Publisher: Bachudo Science Co. Ltd

A Comparative Study of The Drying Rate Constant, Drying Efficiency, Nutrients and Sensory Qualities of Dried Vegetables Using Solar Dryer and Open-Air Sun Drying Methods

U. S. Onoja, J. C. Iroegbu, J. I. Eze
KEYWORDS: Solar drying, open- air sun drying, drying rate constant, falling rate, climate change, food ingredients.
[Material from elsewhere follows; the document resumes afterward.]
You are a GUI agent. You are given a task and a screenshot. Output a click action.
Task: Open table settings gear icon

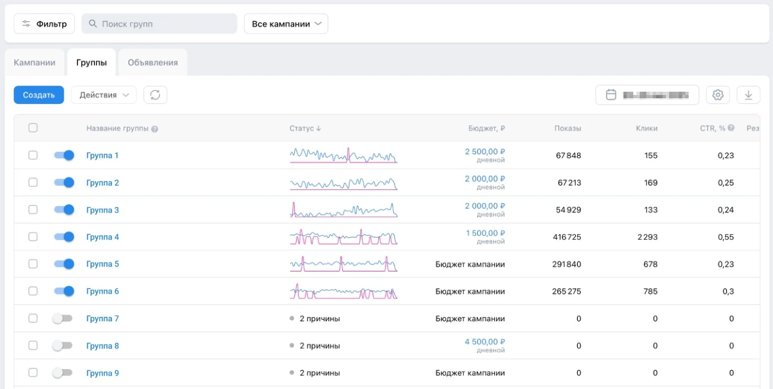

The study estimated and compared some drying parameters of bitter leaf (Vernonia amagdalina) and black pepper (Piper guinenses) using solar dryer and open- air sun drying methods. Two hundred grams (200g) of each sample were dried under the two different conditions. Their respective weight losses were used to determine the reduction in moisture contents. Drying was assumed to have taken place in the falling- rate period, which enabled the use of only one drying rate constant, K. Graphs of ln(M0-M) versus time were plotted in each case and used to obtain the drying rate constants, K for the two drying conditions. The drying rate constants for the solar dryer and open- air sun dried bitter leaf were 0.8 and 0.7, respectively. Similarly, the values for black pepper were 0 2 and 0.3, respectively. Free moisture versus time graphs of both samples were also plotted which showed that the assumption of one falling- rate period is justifiable. The above information would be very critical to farmers as well as to industrial applications because specified levels of moisture content could be linked with a specified time in the process equation. The solar dryer was more efficient but also more expensive and so would be more appropriate to industrial application, whereas open-air sun drying would be more suited for village scale drying of these vegetables. Both the nutritional and sensory qualities of the dried products were enhanced by the process. The adoption of the drying techniques would ensure steady availability of these vegetables all the year round as well as reduce carbon emissions from the conventional drying methods and hence mitigate global warming.